Exercise materials:
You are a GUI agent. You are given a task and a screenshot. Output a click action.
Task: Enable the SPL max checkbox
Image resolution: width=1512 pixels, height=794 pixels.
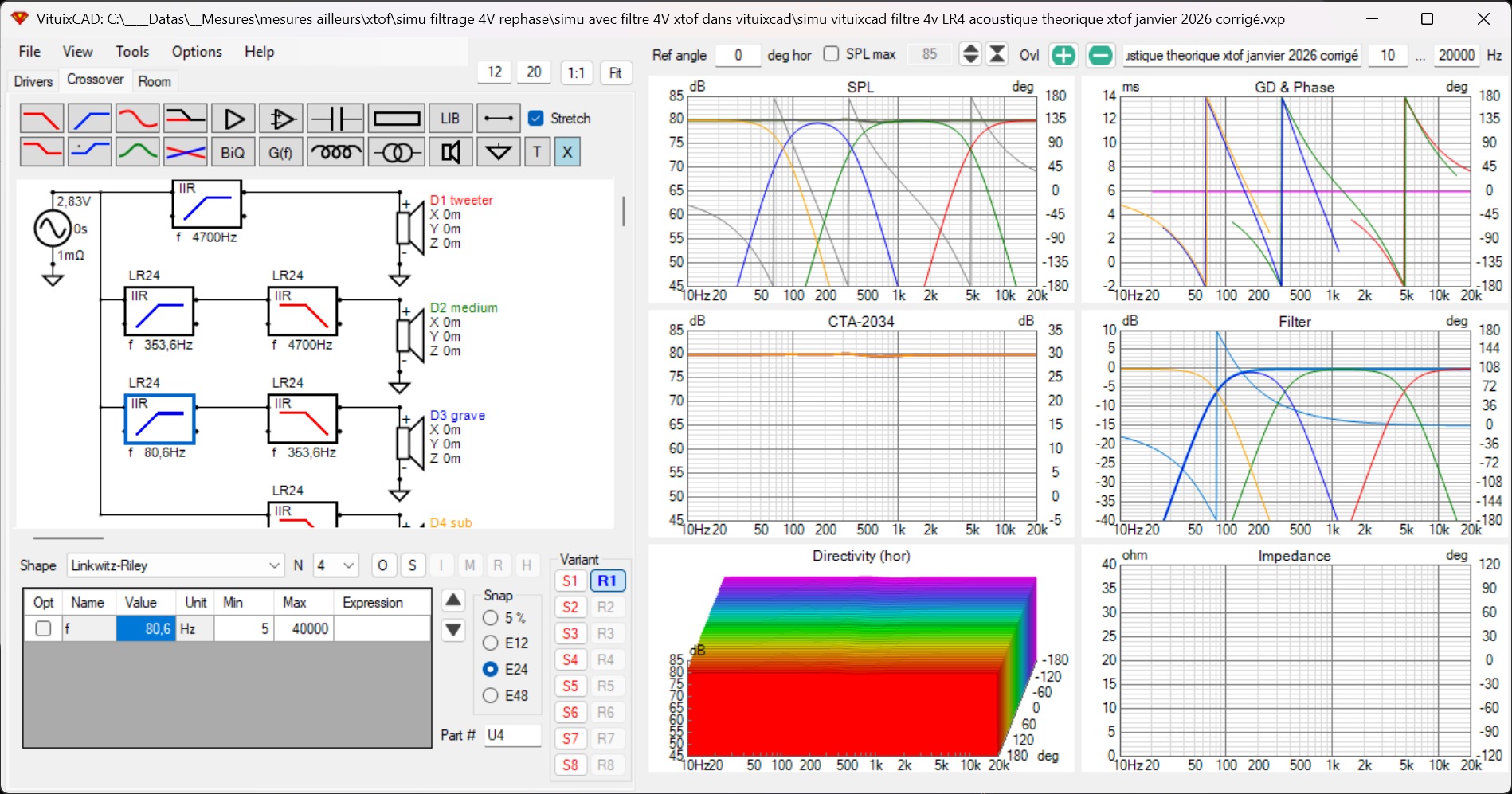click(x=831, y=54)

--

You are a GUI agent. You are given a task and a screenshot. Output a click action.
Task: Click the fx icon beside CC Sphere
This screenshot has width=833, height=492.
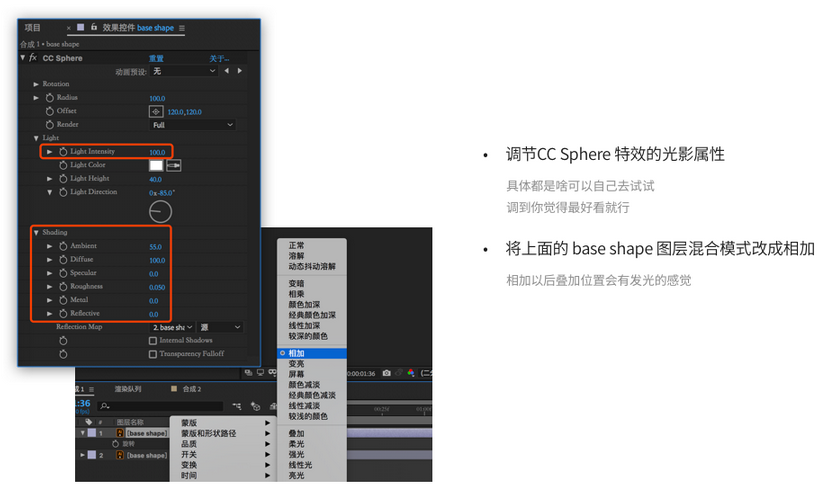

==

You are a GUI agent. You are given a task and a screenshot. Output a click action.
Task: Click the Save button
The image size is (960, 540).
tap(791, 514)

Set exercise: Copy out each line of the material above that contains the string "width".

Answer to this problem:
Image resolution: width=1512 pixels, height=794 pixels.
This screenshot has width=833, height=492.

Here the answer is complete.